COURT OF APPEALS DECISION DATED AND RELEASED January 15, 1997 |
NOTICE |
A party may file with the
Supreme Court a petition to review an adverse decision by the Court of
Appeals. See § 808.10 and
Rule 809.62, Stats. |
This opinion is subject to
further editing. If published, the
official version will appear in the bound volume of the Official Reports. |
No. 95-3183
STATE
OF WISCONSIN IN COURT OF
APPEALS
DISTRICT II
In re the Marriage of:
BORISAV PETROVIC,
Petitioner-Appellant,
v.
DRAGICA PETROVIC,
Respondent-Respondent.
APPEAL from orders of
the circuit court for Racine County:
ALLEN PATRICK TORHORST, Judge.
Affirmed in part; dismissed in part.
Before Snyder, P.J.,
Nettesheim and Anderson, JJ.
PER
CURIAM. Borisav and Dragica Petrovic were divorced pursuant to
a judgment entered in the trial court on November 5, 1992. Maintenance was held open as to both parties
on an indefinite basis.
In December 1994, Borisav
moved to modify the divorce judgment to require Dragica to pay maintenance to
him. In a written document captioned
"ORDER--MAY 11 & 15, 1995," the trial court denied the motion. That order was entered in the trial court on
June 5, 1995. Notice of its entry was
given by Dragica to Borisav in accordance with § 806.06(5), Stats., on June 6, 1995.
On June 21, 1995,
Borisav filed a motion requesting reconsideration of the order entered on June
5, 1995, pursuant to § 805.17(3), Stats.,
and relief from that order pursuant to § 806.07(1)(a), (b) and (h), Stats.

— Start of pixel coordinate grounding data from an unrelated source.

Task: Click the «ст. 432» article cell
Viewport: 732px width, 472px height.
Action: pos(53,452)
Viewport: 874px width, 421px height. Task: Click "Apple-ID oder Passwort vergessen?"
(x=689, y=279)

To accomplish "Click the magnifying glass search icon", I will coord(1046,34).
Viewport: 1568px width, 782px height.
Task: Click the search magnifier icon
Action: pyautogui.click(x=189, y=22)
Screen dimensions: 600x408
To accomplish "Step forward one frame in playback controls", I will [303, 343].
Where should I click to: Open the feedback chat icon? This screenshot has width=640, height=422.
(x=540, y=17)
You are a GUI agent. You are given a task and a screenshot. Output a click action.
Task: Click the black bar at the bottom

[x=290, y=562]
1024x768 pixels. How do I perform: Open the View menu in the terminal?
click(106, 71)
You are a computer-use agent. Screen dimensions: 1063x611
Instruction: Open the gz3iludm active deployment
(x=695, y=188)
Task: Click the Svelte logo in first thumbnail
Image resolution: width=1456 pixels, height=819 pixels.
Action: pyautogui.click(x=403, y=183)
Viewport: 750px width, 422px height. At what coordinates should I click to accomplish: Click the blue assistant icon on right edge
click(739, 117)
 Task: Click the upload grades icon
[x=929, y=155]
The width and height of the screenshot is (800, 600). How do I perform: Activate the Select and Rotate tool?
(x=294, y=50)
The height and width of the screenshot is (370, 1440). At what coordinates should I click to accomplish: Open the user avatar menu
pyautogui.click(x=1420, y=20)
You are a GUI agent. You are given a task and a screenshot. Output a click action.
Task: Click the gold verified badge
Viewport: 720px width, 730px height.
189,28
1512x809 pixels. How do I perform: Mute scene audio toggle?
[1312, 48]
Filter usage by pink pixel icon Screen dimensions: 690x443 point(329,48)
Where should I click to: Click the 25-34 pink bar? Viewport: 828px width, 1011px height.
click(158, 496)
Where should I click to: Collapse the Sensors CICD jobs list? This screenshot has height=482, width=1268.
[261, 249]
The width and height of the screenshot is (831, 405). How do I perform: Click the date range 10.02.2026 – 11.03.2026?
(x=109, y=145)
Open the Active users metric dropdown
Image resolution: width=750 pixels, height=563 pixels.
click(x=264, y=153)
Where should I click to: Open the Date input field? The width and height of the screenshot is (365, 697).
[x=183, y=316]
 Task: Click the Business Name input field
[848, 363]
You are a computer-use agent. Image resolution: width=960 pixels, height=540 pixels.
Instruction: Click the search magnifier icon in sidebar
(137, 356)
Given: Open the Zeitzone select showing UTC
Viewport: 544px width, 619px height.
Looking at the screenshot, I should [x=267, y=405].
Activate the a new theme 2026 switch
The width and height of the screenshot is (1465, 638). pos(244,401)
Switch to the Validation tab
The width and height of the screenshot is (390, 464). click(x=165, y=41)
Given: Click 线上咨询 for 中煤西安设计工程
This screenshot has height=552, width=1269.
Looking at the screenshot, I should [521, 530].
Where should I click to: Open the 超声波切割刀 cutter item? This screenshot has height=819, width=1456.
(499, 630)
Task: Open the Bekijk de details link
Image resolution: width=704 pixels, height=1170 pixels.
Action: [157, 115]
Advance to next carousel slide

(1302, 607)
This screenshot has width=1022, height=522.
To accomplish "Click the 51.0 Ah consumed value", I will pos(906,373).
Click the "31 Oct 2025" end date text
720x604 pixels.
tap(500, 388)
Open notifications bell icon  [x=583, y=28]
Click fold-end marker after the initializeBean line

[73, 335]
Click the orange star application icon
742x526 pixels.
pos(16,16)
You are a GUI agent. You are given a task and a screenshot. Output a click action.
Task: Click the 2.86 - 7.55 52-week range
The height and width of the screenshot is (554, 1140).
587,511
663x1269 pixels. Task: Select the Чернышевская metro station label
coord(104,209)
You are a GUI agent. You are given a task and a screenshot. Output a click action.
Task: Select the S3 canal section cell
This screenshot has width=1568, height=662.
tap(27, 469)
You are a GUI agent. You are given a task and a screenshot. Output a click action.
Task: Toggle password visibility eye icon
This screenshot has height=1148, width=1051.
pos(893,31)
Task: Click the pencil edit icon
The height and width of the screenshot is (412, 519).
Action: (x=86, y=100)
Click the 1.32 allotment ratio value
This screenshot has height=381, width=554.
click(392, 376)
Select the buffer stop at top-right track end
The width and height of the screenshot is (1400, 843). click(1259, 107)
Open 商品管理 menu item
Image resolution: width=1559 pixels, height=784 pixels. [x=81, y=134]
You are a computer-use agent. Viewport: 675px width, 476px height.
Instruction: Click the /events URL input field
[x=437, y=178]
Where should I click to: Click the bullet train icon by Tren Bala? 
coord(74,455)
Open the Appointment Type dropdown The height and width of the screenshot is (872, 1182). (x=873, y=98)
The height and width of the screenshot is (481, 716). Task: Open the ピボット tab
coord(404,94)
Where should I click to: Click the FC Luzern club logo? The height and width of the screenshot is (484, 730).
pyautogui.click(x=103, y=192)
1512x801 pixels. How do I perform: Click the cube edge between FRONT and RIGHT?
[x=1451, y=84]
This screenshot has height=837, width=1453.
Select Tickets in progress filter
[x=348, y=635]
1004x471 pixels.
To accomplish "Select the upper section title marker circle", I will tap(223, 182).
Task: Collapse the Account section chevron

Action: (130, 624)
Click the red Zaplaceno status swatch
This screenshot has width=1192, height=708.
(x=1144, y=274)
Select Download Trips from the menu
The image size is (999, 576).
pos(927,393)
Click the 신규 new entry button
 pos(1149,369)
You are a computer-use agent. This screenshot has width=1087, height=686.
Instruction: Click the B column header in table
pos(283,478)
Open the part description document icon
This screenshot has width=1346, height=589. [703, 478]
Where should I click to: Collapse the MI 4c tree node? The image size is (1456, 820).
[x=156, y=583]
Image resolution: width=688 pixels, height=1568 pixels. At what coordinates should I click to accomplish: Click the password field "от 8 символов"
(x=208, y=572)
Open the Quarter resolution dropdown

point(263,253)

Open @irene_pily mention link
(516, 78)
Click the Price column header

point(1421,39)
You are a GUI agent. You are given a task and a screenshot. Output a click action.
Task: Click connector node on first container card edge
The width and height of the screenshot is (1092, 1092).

On October 2, 1995, a document captioned "ORDER--SEPTEMBER 21,
1995" was entered in the trial court denying Borisav's request for
reconsideration and refusing to grant relief pursuant to § 806.07(1).
On November 14, 1995,
Borisav filed a notice of appeal from both the order entered in the trial court
on June 5, 1995, and the order entered on October 2, 1995. We dismiss the appeal from the June 5, 1995
order for lack of jurisdiction. We
affirm the October 2, 1995 order.
Section 805.17(3), Stats., applies to a reconsideration
motion filed after a postdivorce evidentiary hearing. Schessler v. Schessler, 179 Wis.2d 781, 782, 508
N.W.2d 65, 65 (Ct. App. 1993). Section
805.17(3) extends the time permitted an aggrieved party for appealing a final
order if he or she files a timely motion for reconsideration. Schessler, 179 Wis.2d at 783,
508 N.W.2d at 66.
Borisav timely filed a
motion for reconsideration of the June 5, 1995 order within twenty days of its
entry as required by § 805.17(3), Stats. However, because the trial court did not
decide the motion within ninety days after entry of the June 5, 1995
order, it was deemed denied on September 3, 1995. See Wainwright v. Wainwright, 176 Wis.2d
246, 250, 500 N.W.2d 343, 345 (Ct. App. 1993).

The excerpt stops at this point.